特に大型の案件が2件重なったことが大きいが、それを除いても構築による売り上げは前年同期比41.5%増と着実に成長しており、市場の強いIT投資需要が業績に大きく貢献した。ほかに高度化するサイバー攻撃への懸念から企業のセキュリティ対策需要が高まっており、セキュリティサービス売上は107億5000万円を売り上げた。
2026年度は、IIJにとって現中期経営計画の最終年度であり、次期中期経営計画は2027年5月に公表する予定で現在策定中という。

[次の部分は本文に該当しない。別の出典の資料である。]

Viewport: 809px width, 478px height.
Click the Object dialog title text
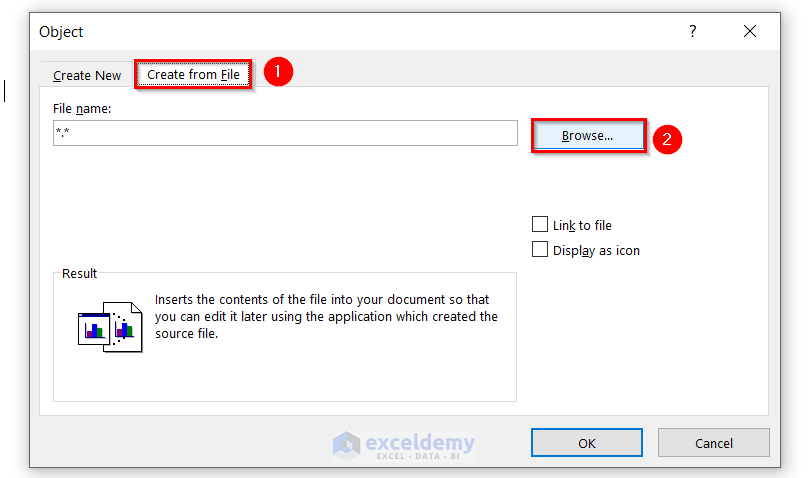pos(62,32)
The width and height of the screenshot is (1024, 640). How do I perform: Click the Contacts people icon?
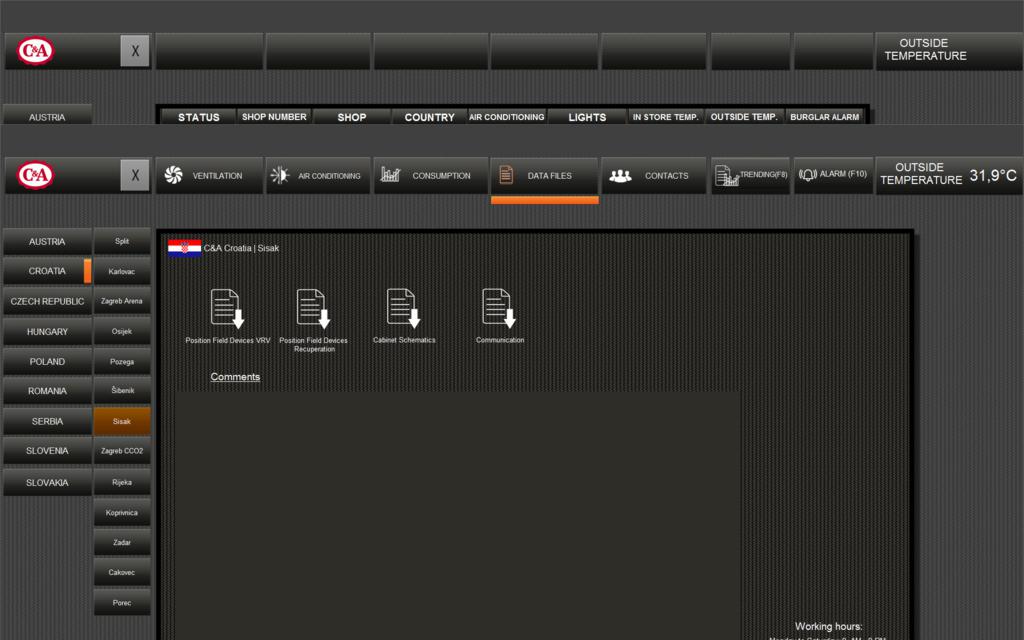[x=620, y=175]
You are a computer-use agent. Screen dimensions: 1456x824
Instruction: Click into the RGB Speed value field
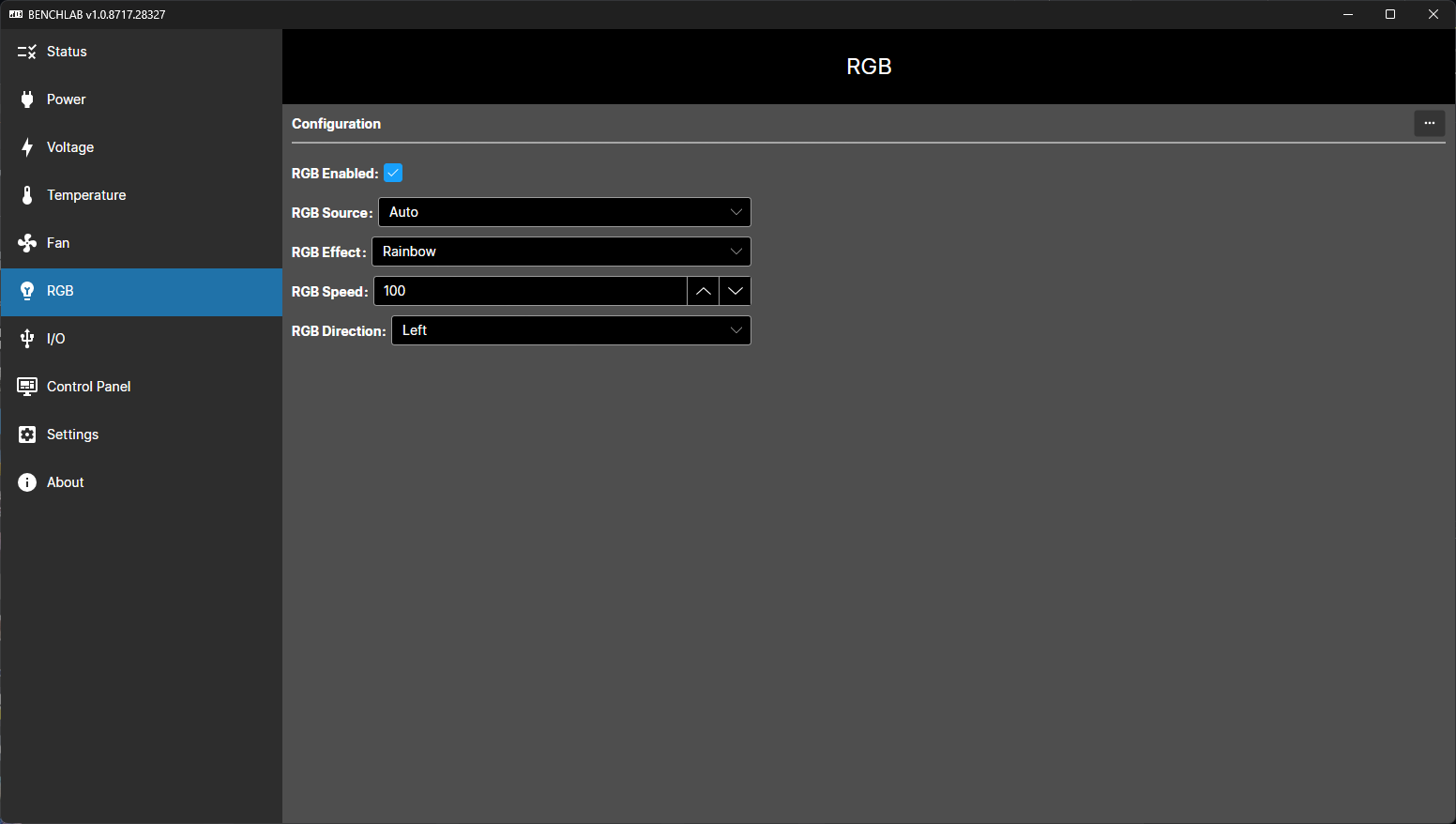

大きな方向性は維持しており、ネットワークサービスとシステムインテグレーションをかけ合わせたビジネスを引き続き強化。今年度第4四半期(4Q26)に投入する次期主力「統合セキュリティサービス」や今年度中に稼働する「白井データセンター3期棟」などのインフラ拡張を進めるほか、2030年3月末までに全社業務の約3割のAI化をターゲットとする「AI事業戦略」の推進により、提供価値のさらなる向上と業務効率化を徹底する。